Another point raised by this letter that is worth highlighting: the logic of gender equity as it is presently carried out on many, many campuses is not that of equity (the term is a grotesque misnomer) but of reparations. The overwhelming majority of women who are currently benefiting from affirmative action in the name of gender equity on campus belong to a generation that does not know what institutionalized discrimination is. They are women like me, raised and schooled entirely in an America that was bending over backwards to give girls opportunities. They grew up knowing they could do anything boys could do. They played sports, excelled in school (even in math and science!), never imagined they would not go to college, never imagined they would not be able to pursue the career of their choice. Like boys, we always had an answer for the question "What do you want to be when you grow up?" Contrary to the received wisdom of self-help psychobabble, we were confident girls who grew up to be self-determining women. We are independent agents. We have choices and endless opportunity. And yet we luxuriate in the myth of our oppression and expect to be compensated personally for the way it "used to be" for other women living in other times. The hypocrisy is intimately related to that which animates those who think America's past history of slavery justifies paying reparations to blacks today.
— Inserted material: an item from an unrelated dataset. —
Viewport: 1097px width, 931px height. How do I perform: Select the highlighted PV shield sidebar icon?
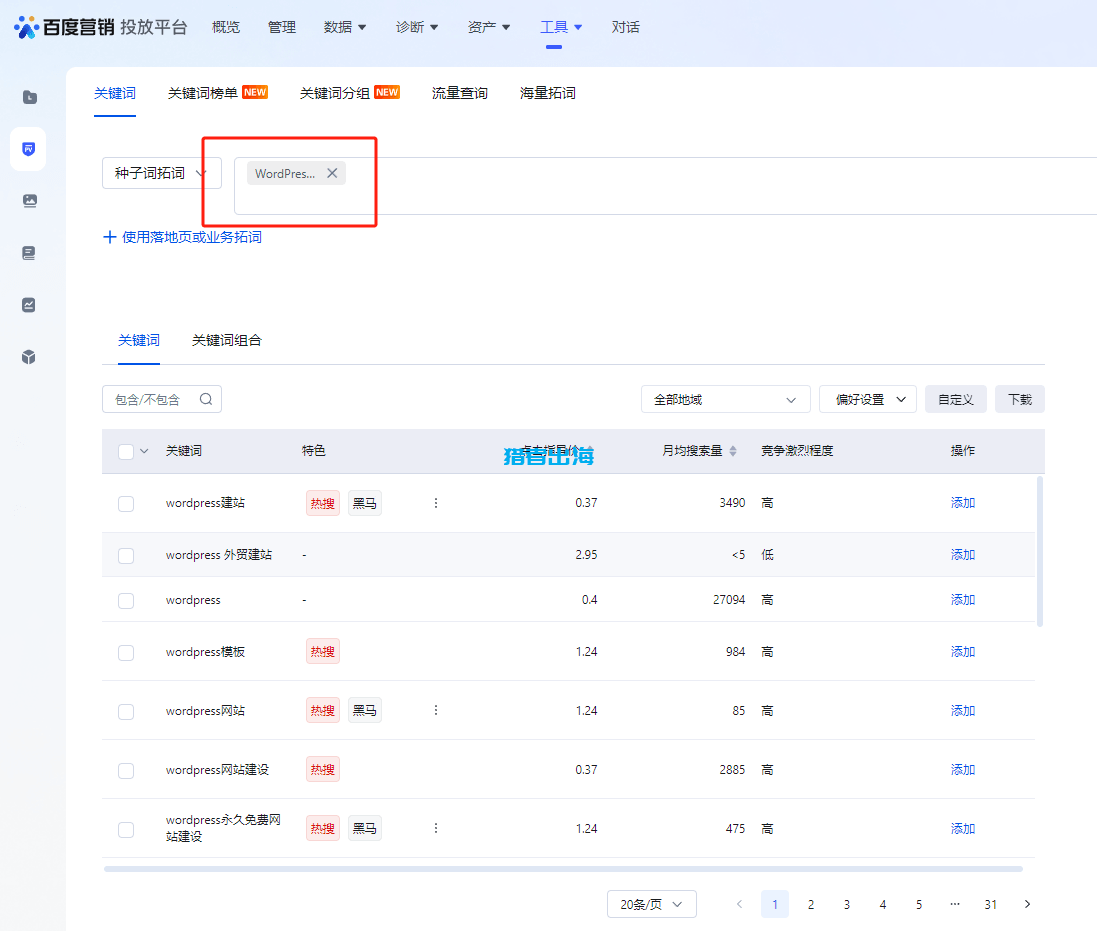(29, 149)
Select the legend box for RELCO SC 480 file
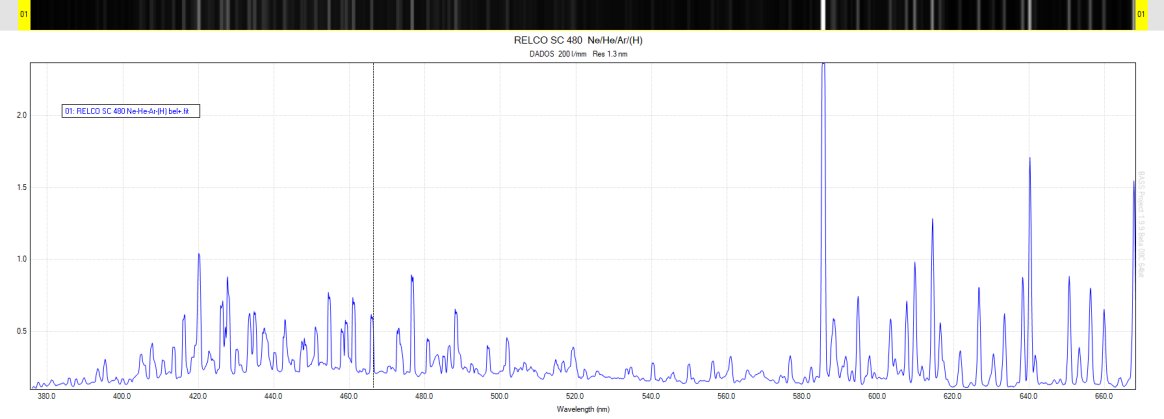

Which thought brings us full circle here at Critical Mass. We find ourselves wondering: what is the place of race in Penn's hiring program of selective incentives and punitive disincentives? Does a department have a greater "incentive" to hire a black man than a white woman? What's the bounty on black women scholars? If there is a punishment for hiring white men, surely there must be a special prize for hiring minority women. Yes, this is a disgusting line of thought. But it isn't mine: it's that of an "affirmative action" that has lost its dignity, its respect for humanity, and its mind.